Ann Surg Oncol. 2015 Apr;22(4):1128-32. doi: 10.1245/s10434-014-4090-y. Epub 2014 Oct 10.

Abstract

Background: The relevance of the American College of Surgeons Oncology Group (ACOSOG) Z0011 trial in patients with high-risk breast cancer has been questioned. We hypothesize that Z0011 applies to women with HER2-positive disease (HER2+), triple-negative breast cancer (TNBC), and/or age <50 years at diagnosis (YA).

Methods: Women with node-positive HER2+, TNBC, or YA were identified from a prospectively maintained database. Patients were grouped based on Z0011 trial eligibility criteria into those meeting criteria (eligible) and those who did not (ineligible). Patient and tumor characteristics were compared; survival of those meeting Z0011 criteria was determined.

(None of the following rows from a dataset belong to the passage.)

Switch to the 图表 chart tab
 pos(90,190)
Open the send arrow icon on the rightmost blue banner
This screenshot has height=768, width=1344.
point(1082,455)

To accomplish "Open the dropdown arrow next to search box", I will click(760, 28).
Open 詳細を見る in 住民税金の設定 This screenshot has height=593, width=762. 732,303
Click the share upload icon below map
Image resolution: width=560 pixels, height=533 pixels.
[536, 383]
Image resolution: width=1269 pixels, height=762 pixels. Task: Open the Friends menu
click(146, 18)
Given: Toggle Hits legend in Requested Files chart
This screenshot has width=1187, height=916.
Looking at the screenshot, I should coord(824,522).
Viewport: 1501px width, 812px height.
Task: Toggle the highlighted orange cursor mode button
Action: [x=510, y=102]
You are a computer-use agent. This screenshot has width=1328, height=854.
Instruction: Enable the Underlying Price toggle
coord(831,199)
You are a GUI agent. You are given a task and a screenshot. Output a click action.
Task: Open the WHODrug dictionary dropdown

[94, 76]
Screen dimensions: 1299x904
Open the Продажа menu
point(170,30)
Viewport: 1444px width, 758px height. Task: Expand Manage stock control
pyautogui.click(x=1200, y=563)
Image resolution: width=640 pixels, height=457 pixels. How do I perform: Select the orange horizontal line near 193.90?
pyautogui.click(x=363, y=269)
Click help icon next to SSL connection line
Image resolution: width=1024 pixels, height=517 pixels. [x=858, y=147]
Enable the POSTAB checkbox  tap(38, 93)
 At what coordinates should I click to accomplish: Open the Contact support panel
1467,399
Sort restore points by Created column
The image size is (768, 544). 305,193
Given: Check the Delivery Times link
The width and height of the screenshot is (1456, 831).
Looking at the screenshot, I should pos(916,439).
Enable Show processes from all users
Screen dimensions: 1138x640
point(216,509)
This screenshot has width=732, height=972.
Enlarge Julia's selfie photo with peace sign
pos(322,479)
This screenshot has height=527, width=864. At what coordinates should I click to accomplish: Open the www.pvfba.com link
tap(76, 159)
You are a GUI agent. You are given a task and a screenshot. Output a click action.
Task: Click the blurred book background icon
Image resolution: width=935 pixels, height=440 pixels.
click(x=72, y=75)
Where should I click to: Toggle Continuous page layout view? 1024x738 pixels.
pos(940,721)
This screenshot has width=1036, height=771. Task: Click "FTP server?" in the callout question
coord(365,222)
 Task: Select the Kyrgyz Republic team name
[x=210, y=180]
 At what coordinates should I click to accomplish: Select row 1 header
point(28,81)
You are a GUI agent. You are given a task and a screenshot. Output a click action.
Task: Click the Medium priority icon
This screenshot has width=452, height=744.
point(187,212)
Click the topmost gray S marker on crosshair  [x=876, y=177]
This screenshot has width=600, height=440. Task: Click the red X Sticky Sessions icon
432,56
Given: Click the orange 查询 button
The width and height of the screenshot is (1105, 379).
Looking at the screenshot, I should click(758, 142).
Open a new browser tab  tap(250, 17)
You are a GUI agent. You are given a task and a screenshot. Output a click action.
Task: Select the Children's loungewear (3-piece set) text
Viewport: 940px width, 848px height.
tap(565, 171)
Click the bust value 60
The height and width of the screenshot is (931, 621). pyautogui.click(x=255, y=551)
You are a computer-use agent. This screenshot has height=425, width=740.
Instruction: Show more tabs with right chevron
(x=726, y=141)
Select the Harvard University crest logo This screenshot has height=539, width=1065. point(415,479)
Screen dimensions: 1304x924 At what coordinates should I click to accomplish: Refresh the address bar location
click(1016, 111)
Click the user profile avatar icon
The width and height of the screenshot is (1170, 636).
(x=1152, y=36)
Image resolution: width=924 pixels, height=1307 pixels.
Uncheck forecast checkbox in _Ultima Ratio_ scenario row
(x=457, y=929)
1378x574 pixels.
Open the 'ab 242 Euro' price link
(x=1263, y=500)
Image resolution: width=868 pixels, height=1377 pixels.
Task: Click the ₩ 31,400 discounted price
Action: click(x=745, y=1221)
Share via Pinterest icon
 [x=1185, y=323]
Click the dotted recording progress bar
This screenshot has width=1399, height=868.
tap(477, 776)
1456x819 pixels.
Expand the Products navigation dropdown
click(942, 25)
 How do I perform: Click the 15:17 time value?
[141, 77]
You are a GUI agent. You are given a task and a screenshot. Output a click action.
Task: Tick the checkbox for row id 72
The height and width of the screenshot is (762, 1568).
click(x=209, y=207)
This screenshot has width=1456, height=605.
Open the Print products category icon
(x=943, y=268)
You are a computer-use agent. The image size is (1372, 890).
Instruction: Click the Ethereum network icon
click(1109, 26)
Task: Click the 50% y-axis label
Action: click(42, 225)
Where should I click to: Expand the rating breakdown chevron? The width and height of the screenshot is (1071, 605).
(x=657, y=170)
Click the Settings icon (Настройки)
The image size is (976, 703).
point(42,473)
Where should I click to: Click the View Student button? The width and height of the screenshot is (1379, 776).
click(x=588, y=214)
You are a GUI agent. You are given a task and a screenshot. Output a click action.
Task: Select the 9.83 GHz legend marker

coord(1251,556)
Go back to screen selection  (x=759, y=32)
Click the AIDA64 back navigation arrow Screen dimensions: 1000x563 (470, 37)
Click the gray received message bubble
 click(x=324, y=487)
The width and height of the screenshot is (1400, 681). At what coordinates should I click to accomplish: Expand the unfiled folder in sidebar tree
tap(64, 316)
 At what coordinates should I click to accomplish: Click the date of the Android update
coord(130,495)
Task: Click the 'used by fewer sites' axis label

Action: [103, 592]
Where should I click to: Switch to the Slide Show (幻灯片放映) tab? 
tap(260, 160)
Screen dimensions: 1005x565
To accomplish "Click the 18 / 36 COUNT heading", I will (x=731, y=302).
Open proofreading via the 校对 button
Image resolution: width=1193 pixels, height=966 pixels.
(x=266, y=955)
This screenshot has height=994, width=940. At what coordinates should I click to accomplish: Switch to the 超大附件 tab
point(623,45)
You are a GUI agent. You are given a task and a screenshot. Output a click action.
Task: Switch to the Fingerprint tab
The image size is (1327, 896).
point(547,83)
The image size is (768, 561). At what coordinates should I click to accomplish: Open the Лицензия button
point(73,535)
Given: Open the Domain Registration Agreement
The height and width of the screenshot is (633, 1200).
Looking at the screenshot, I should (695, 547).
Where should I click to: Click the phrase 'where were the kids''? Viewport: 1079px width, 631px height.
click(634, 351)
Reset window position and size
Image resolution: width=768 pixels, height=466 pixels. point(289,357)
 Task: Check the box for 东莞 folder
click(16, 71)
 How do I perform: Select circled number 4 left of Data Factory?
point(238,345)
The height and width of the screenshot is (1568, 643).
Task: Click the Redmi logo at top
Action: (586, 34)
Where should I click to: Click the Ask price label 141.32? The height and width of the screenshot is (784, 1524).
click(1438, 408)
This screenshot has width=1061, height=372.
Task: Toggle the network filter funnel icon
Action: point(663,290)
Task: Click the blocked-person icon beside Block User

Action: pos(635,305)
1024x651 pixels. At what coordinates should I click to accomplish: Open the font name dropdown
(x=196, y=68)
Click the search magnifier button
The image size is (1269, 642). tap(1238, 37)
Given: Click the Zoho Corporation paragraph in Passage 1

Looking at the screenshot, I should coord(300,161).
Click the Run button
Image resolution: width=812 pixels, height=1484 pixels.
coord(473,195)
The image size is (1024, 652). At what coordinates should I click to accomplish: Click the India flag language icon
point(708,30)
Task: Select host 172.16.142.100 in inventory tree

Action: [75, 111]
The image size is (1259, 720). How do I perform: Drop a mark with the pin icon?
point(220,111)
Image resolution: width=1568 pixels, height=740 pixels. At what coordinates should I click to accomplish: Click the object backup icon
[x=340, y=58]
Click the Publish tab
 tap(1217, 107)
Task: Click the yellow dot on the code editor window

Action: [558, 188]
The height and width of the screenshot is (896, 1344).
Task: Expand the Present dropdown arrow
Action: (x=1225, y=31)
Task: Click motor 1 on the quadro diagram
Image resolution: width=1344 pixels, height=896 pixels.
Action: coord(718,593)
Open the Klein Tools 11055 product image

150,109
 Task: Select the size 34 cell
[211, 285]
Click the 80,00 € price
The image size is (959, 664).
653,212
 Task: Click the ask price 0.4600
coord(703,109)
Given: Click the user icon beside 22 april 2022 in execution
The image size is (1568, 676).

Results: We identified 186 node-positive women undergoing lumpectomy/radiation for high-risk breast cancer: 57 of 186 (31 %) HER2+, 55 of 186 (30 %) TNBC, 74 of 186 (40 %) YA. Overall, 125 of 186 (67 %) met Z0011 criteria. HER2-positivity was associated with the lowest rate of ineligibility compared with TNBC and YA (16 vs. 53 and 31 %, respectively, p < 0.01). Larger tumor size, high grade, extranodal extension, and high Ki67 were associated with Z0011 ineligibility. Among those who were eligible, 105 of 125 (84 %) had ALND and 48 of 125 (38 %) had involvement of nonsentinel nodes (NSLN); median number of NSLNs involved was one (range 1-3). With median follow-up of 5.5 years, there was no difference in survival between those who had ALND and those who did not. After patients with clinically palpable nodes were excluded, 125 of 149 (84 %) met criteria.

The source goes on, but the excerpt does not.